» Provided material

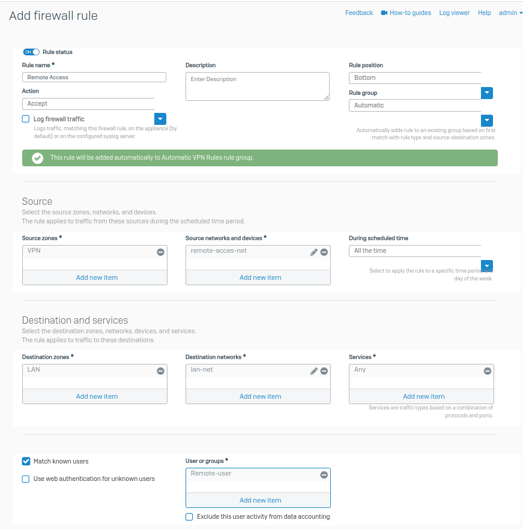Click the How-to guides video camera icon
Screen dimensions: 523x529
384,13
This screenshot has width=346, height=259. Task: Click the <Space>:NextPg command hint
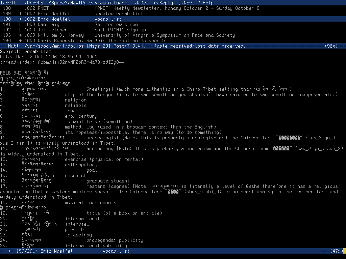(x=68, y=3)
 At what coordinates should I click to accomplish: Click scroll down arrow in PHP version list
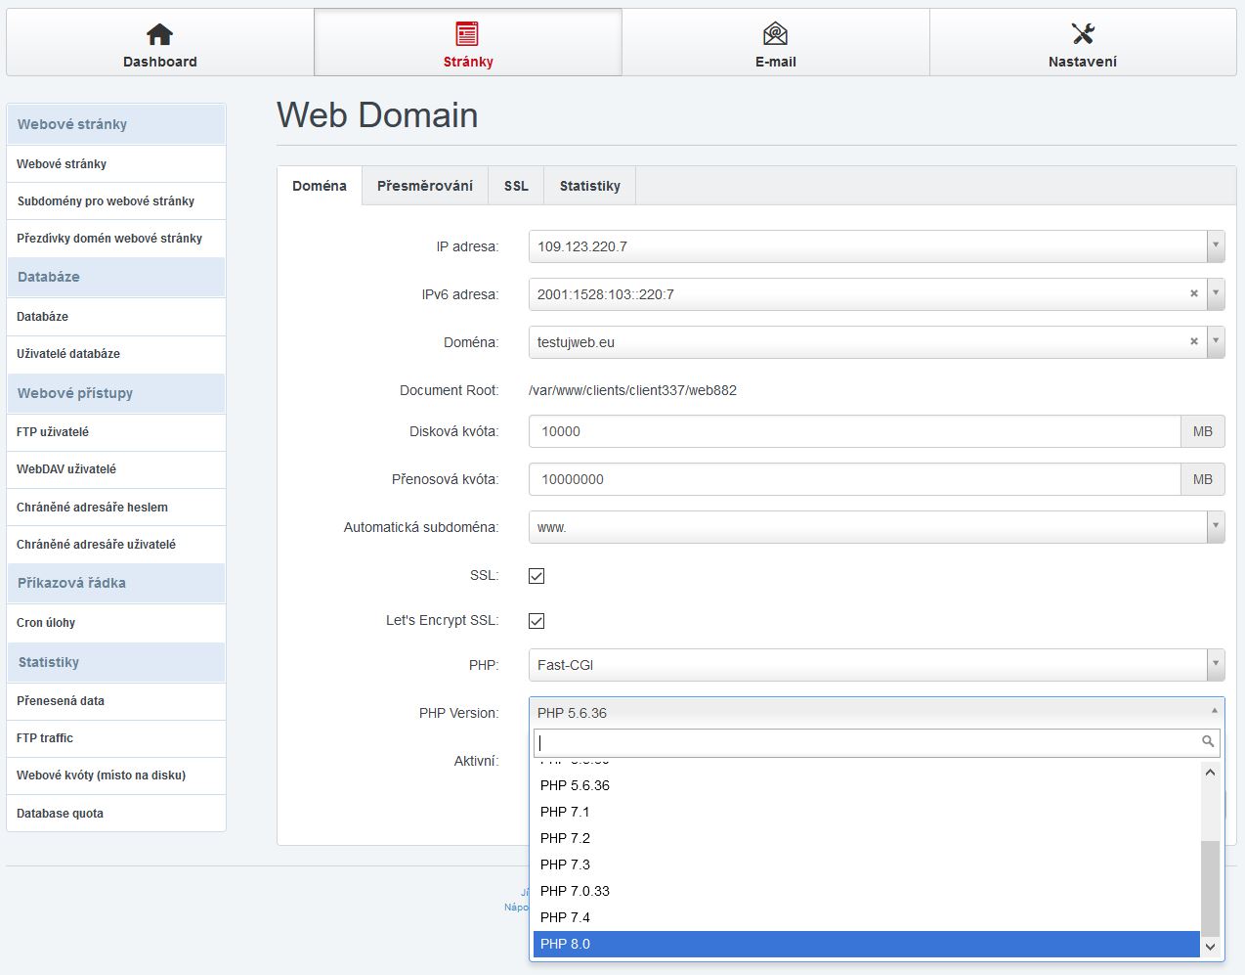point(1210,947)
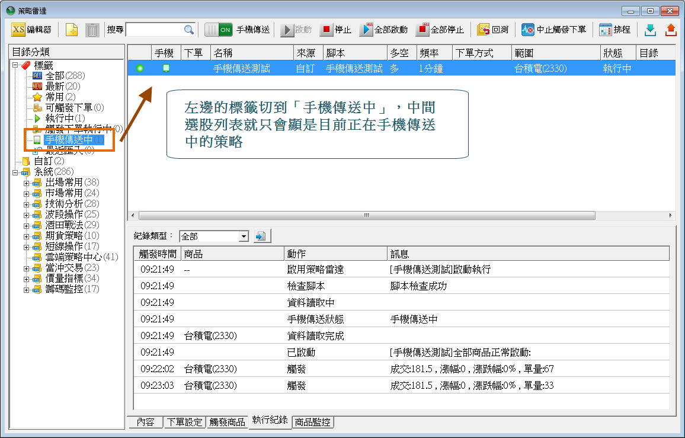Collapse the 標籤 tree node
Viewport: 685px width, 438px height.
point(15,65)
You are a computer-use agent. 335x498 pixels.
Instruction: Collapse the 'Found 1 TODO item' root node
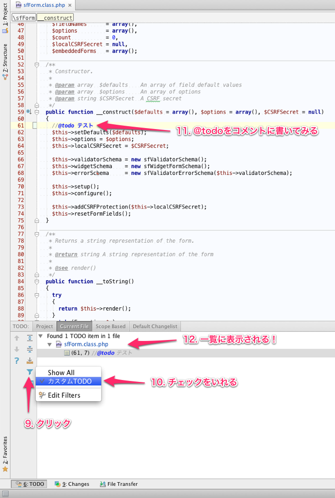pos(40,336)
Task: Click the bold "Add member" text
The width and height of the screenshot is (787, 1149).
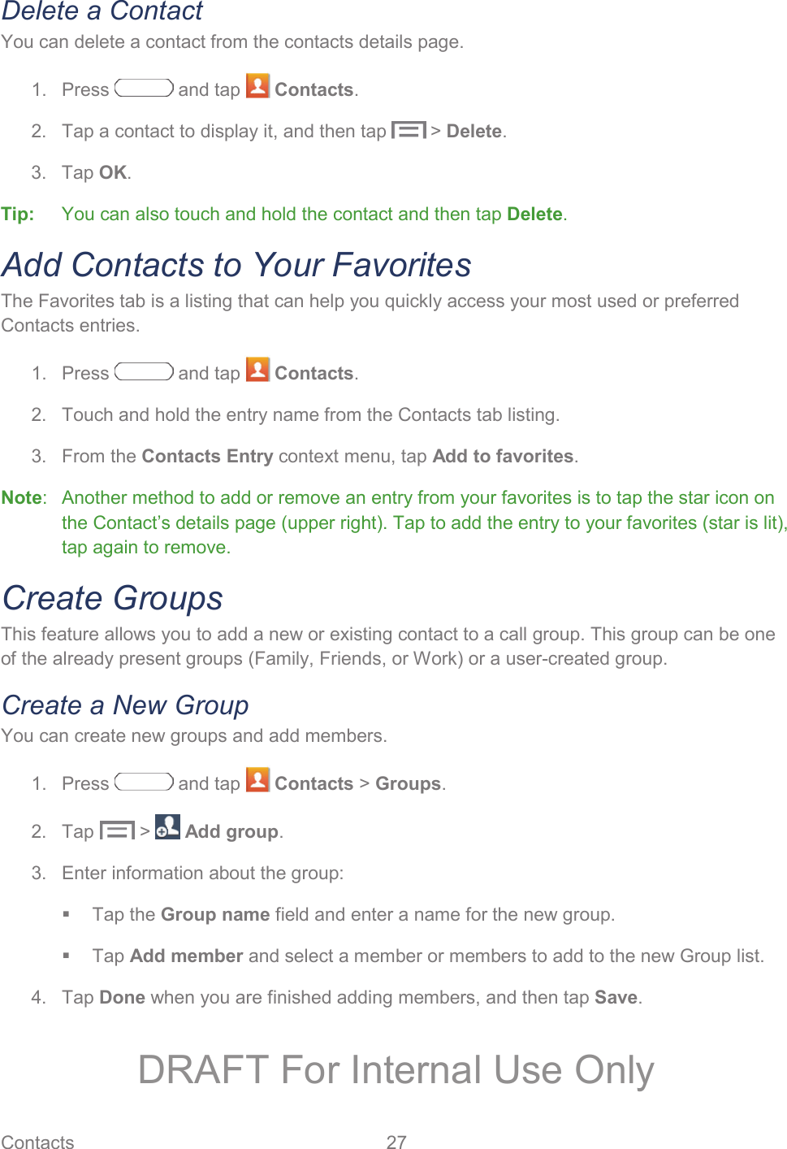Action: (186, 956)
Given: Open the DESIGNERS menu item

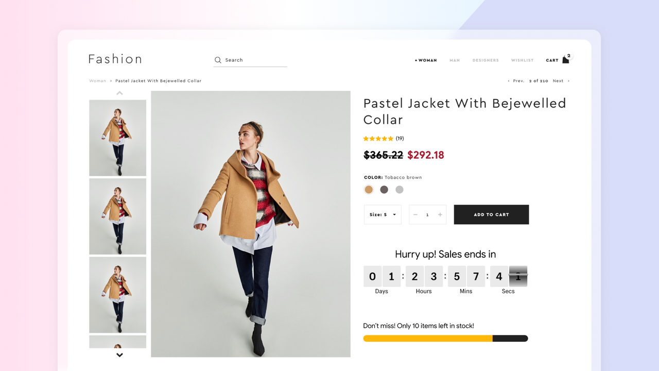Looking at the screenshot, I should point(485,60).
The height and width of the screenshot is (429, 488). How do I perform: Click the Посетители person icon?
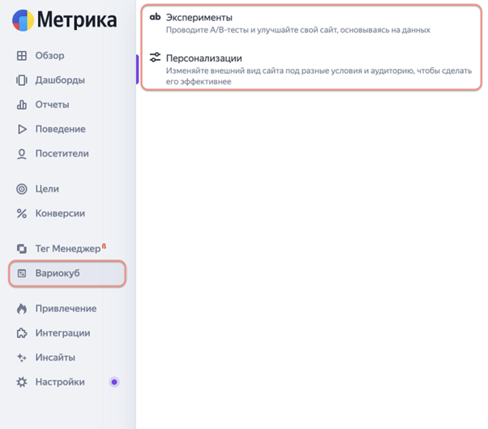click(x=22, y=153)
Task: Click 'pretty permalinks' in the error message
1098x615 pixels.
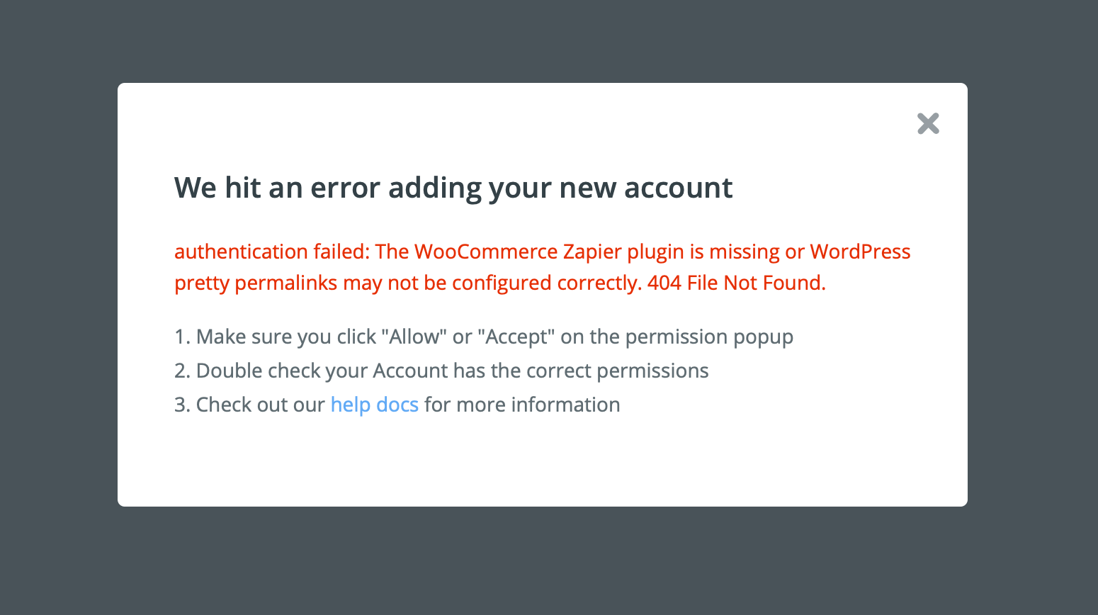Action: point(256,283)
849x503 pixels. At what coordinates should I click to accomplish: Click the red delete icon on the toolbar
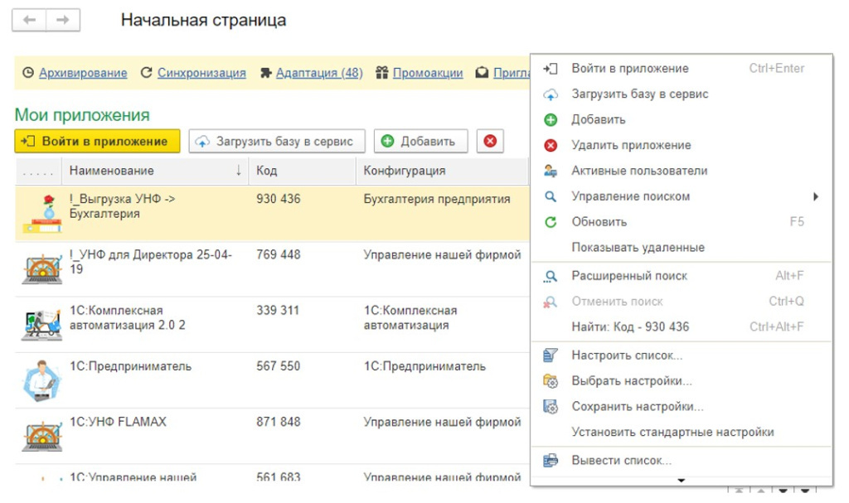tap(492, 140)
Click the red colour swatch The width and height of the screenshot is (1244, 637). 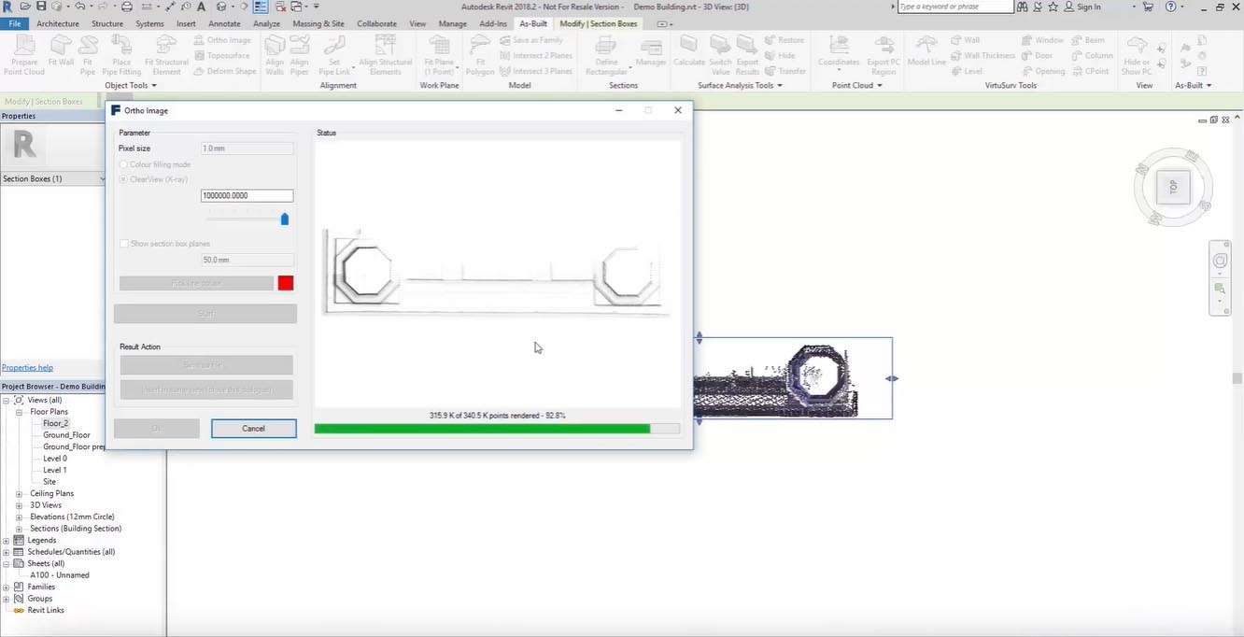coord(286,283)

» Problem to solve
Go back to the lines above and output, exactly as they stand, the ones from the line containing "This screenshot has" to the line containing "Task: Click the bold". Leave all pictures behind.

» Result of this exercise
This screenshot has width=346, height=259. Task: Click the <Space>:NextPg command hint
(x=68, y=3)
 At what coordinates should I click to accomplish: Click scroll down arrow in PHP version list
point(1210,947)
Collapse the 標籤 tree node
Viewport: 685px width, 438px height.
point(15,65)
You are a computer-use agent. 335x498 pixels.
Instruction: Collapse the 'Found 1 TODO item' root node
pos(40,336)
Task: Click the bold "Add member" text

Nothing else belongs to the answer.